--- start Excerpt provided ---

I know people usually laugh at comments like that, but I think if someone were to stand up to this kind of crap once and for all, they might at the very least think twice about doing it again.  Just keep in mind that everything they do is run past a lawyer that is probably way better than the one you're going to hire.  Don't get me wrong...I'm completely with you here.


----------



## WalnutBaron (May 5, 2009)

By coincidence, I wrote again to SVO customer service today to remind them that--although my last missive from them of two weeks ago indicated I would be contacted by someone from my owner's association "very promptly"--I still had not heard from them.  I said if I did not hear from them soon, I may have to meet them in small claims court.

I will keep those interested informed of my progress (or lack thereof) via this thread.


----------



## DavidnRobin (May 27, 2009)

*From SVO-WPORV*

(gee - thanks for allowing me to enjoy WPORV... but not the St Regis... free shuttle for my $100...)

Dear DAVID, 

As you prepare to embark on a replenishing vacation at The Westin Princeville Ocean Resort Villas on Kaua'i, we would like to make you aware of a unique circumstance occurring during your upcoming retreat. 

Recently, Princeville Resort, located near The Westin Princeville Ocean Resort Villas, closed to undergo a magnificent multimillion-dollar renovation. It will resume operations in 2009.

--- end Excerpt provided ---

§ **Required work**
(1) Can you transcribe the SVO forum thread between "I know people" and "small claims court.", inclusive?
(2) How would the SVO forum thread go on after its final sentence? Write the next part.

--- start Source material ---

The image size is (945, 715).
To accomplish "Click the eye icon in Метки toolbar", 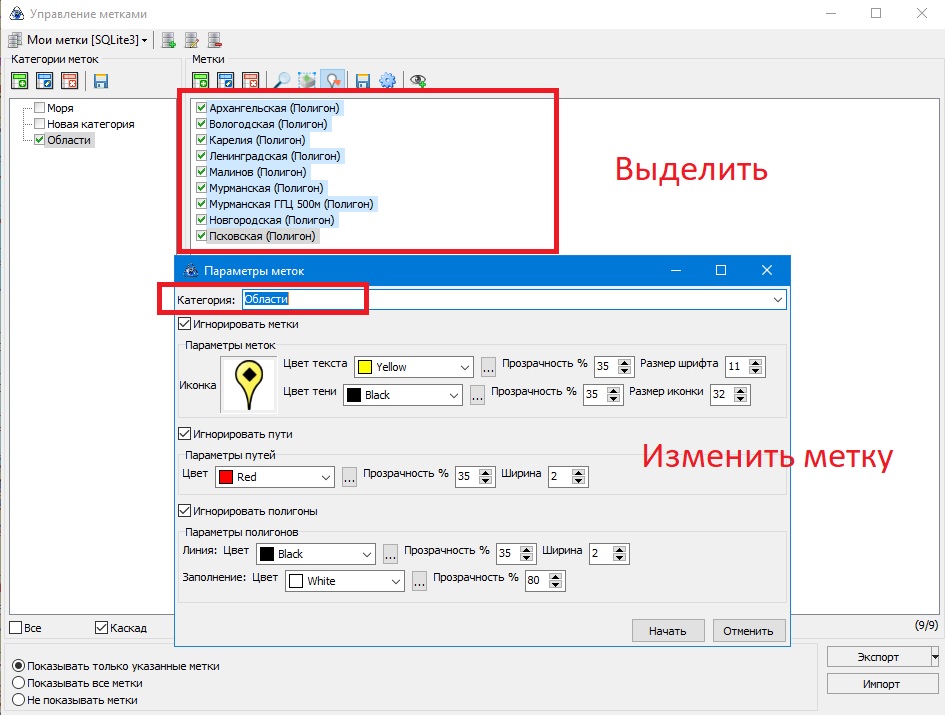I will pyautogui.click(x=417, y=81).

--- end Source material ---

§ **Written answers**
(1)
I know people usually laugh at comments like that, but I think if someone were to stand up to this kind of crap once and for all, they might at the very least think twice about doing it again.  Just keep in mind that everything they do is run past a lawyer that is probably way better than the one you're going to hire.  Don't get me wrong...I'm completely with you here.


----------



## WalnutBaron (May 5, 2009)

By coincidence, I wrote again to SVO customer service today to remind them that--although my last missive from them of two weeks ago indicated I would be contacted by someone from my owner's association "very promptly"--I still had not heard from them.  I said if I did not hear from them soon, I may have to meet them in small claims court.

(2)
We do not anticipate that your journey to personal renewal on Kaua'i will be affected by the hotel closure. 

The Westin Princeville Ocean Resort Villas is one of the newest jewels in the Starwood Vacation Ownership portfolio of resorts. All construction activities have concluded and the resort is fully operational, with all amenities available to you. 

These include the multi-level, heated swimming pool; keiki pool for children; Wailele Bar, which offers poolside, light-fare dining; the plunge pool and the seasonally opened Ke Kai Bar, serving cocktails and snacks; and the secluded bluff pool. You may also choose to savor an array of culinary delights at Nanea Restaurant & Bar, serving island-inspired local favorites for breakfast and dinner. Or, discover all you will need at the Princeville Market, including grocery items for the villa and select marinated meats to cook on one of the resort's outdoor grills.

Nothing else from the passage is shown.